Summary:

Many newspaper publishers are now hastening the reform of their local titles challenged by digital consumption migration, the drying up of classified ads and rising print costs, a confluence of strategies suggests.

Stack Of Newspapers On Table
photo: Corbis / Dirk Rees

Some UK newspaper publishers are now hastening the reform of their local titles challenged by digital consumption migration, the drying up of classified ads and rising print costs, a confluence of strategies suggests.

  • Johnston Press is turning five of its daily papers in to redesigned, “bumper” weekly editions with about 150 pages each, while relaunching all 170 of its titles with new seven-day web publishing and iPad editions for the largest. (Announcement).
  • INM is axing its daily The Belfast Telegraph’s evening edition to focus on its single daily edition. (Via Journalism.co.uk).
  • Northcliffe’s Bristol Evening Post is also dropping the “Evening” and its Saturday edition, whilst turning its Venue entertainment magazine digital-only, with 20 possible redundancies. (Via Press Gazette).

It all amounts to less cost-intensive print and, with any luck, the emergence of a digital strategy worth its name.

Local newspapers have been somewhat asleep at the wheel during several years of change and disintermediation, bringing to market online versions of brands that repurposed their core content rather than reimagined their core purpose.

During that time, local papers’ core consumer demographic has, quite literally, been dying off while younger consumers – no less information-hungry – have disconnected from parochial local publishers and connected with each other using new tools.

Now this perfect storm is reaching its fiercest. Some citizens still have a strong desire for local news and information, according to a new Pew Research Centre survey – but the economic foundation of the local newspapers of yesteryear is eroding.

Northcliffe, which last year closed 12 titles and divested another eight, already changed four dailies to weeklies, and found average issue circulation up 30 percent. It wants to grow digital from seven percent of its business to 19 percent by 2015/16, with print dipping from 82 percent to 49 percent.

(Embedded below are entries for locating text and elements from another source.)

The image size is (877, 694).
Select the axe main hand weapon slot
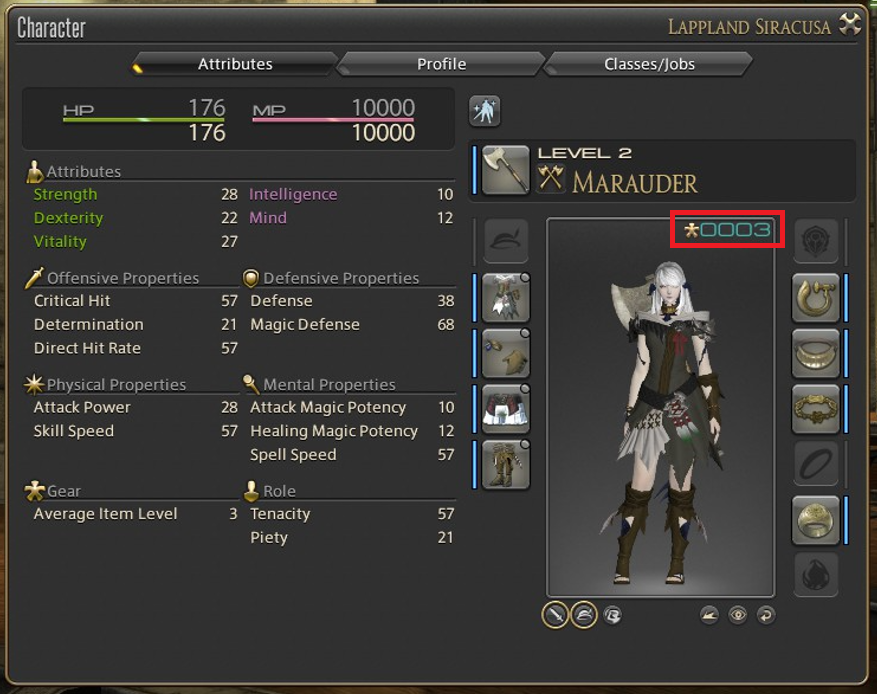coord(506,170)
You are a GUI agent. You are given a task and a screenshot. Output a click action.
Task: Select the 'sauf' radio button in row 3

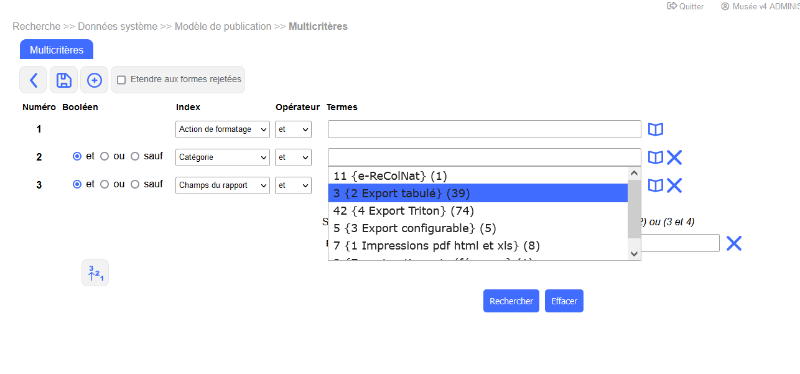click(135, 184)
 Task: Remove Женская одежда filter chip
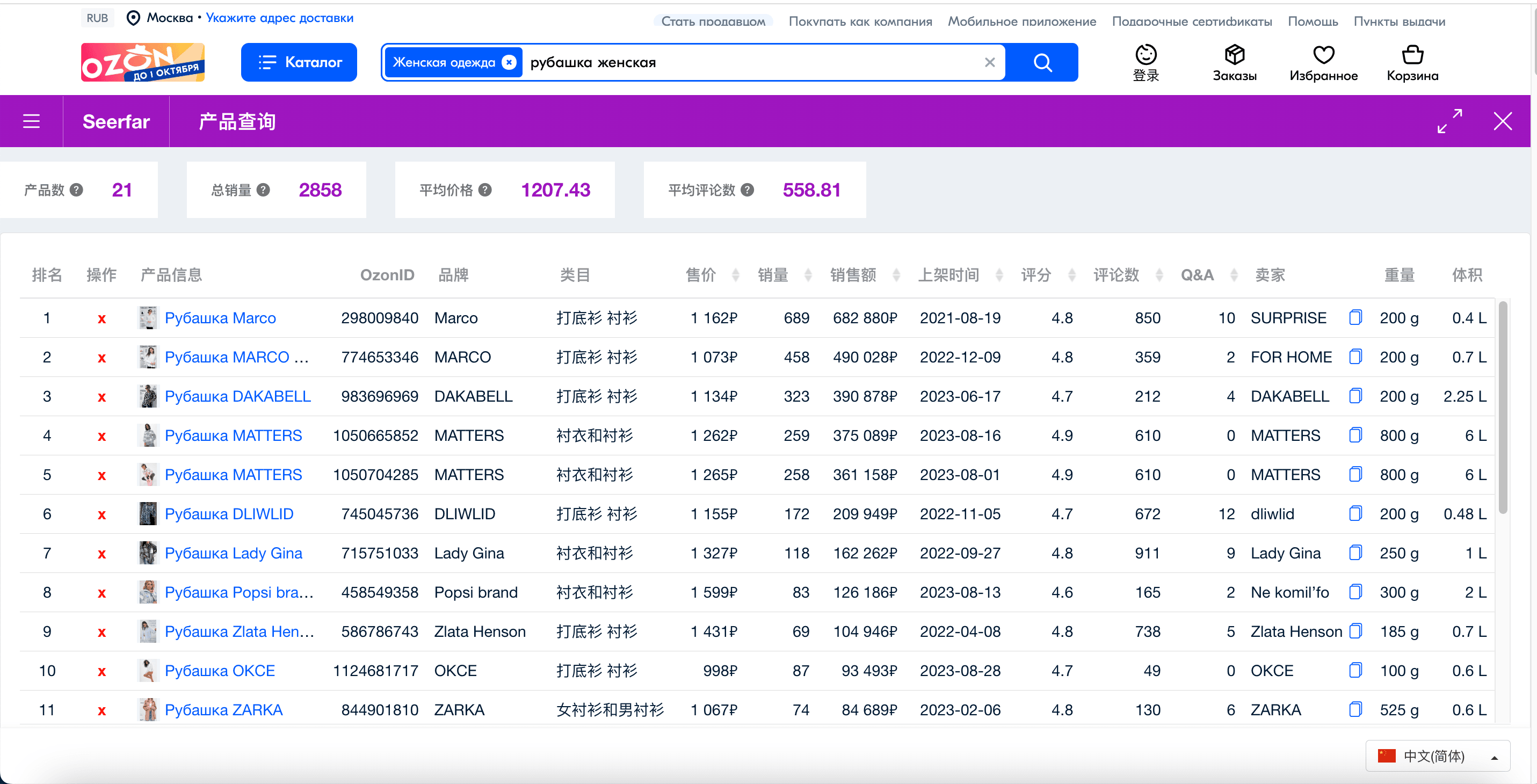(x=509, y=62)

At Johnston, new CEO Ashley Highfield – ex of Microsoft and the BBC – has unveiled the bullet points of an upcoming April 25 strategy to move the firm, perhaps belatedly, to a “platform-neutral” publishing approach with a web overhaul coming in July.

“We will extend our audience by  increasing our online content and making it easier to access in the most relevant ways as technologies continue to evolve,” Highfield says. Print price rises and the conversion of more of Johnston’s 19 dailies to weeklies are also on the agenda.

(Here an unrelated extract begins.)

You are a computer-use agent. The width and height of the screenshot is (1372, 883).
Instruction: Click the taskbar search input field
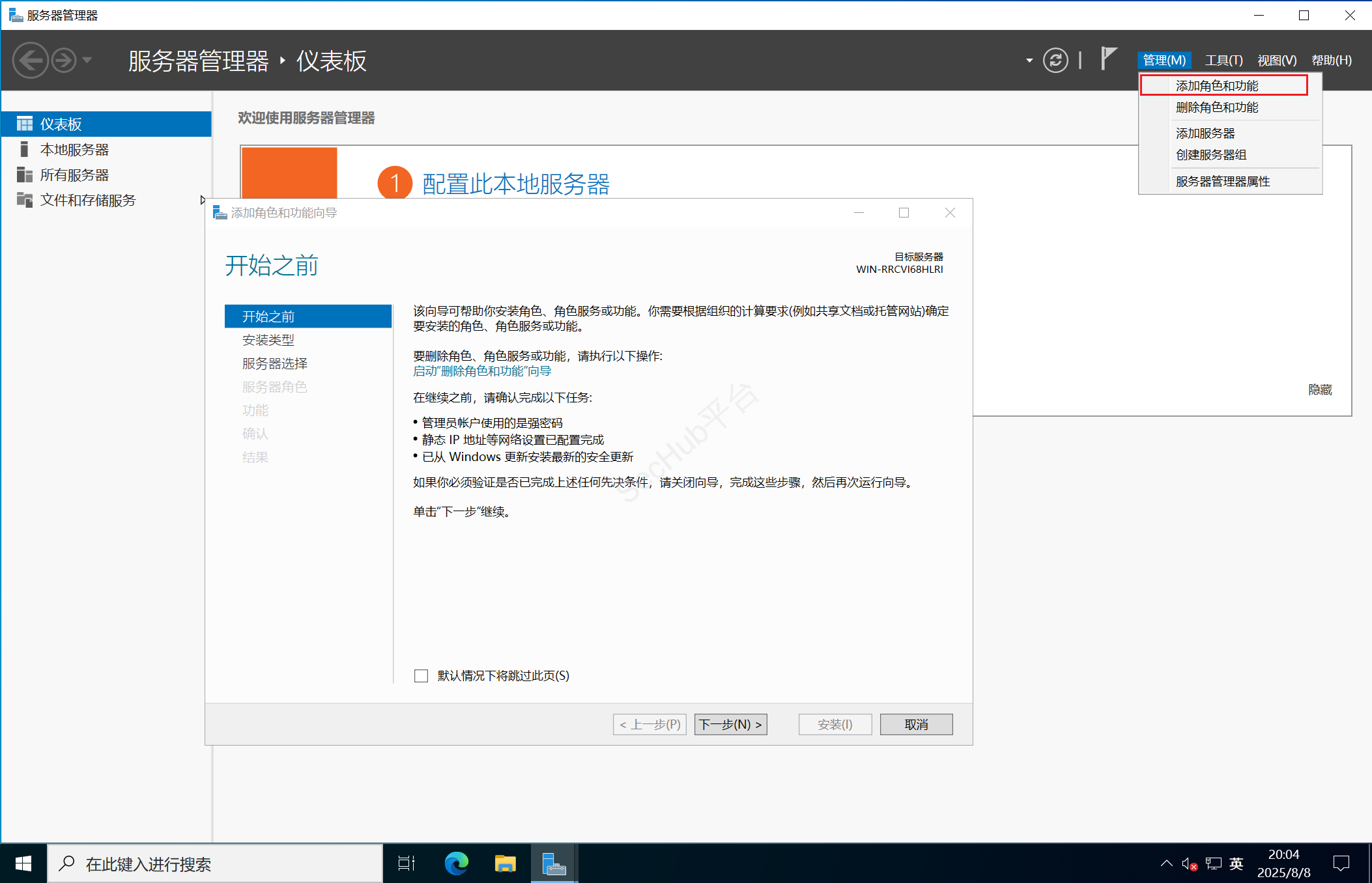(195, 863)
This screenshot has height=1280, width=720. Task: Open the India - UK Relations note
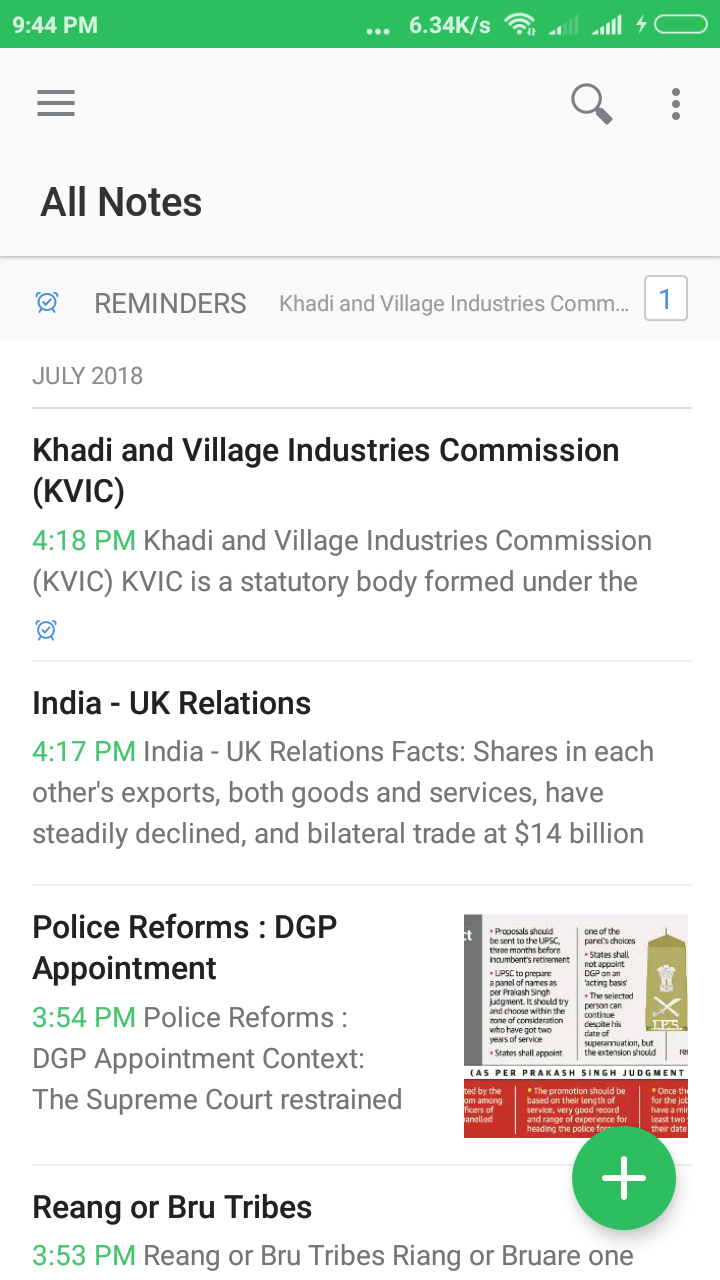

But Highfield also wants to aggregate related content from across Johnston’s large local network, in areas like soccer, small business or gardening, in to national UK niche brands.

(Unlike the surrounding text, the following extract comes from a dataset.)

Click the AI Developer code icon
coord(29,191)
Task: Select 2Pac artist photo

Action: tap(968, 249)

“Websites like Mumsnet have exploited this brilliantly and we can too,” Highfield tells Guardian.co.uk. “So our plan is to create several of these new businesses and then promote them on a national basis.”

This is a smart idea. Nowadays, few younger-generation consumers engage with their locality purely within the isolated confines of their local newspaper experience. But they frequently do engage locally – national brands like Rightmove, Gumtree, Meetup, TheyWorkForYou and more all allow us to indulge in the same kind of functions local papers once had all to themselves.

Can any of the publishers make a transition finally? CNN International digital VP and GM Peter Bale says: “Definitely a burning platform. Good luck.”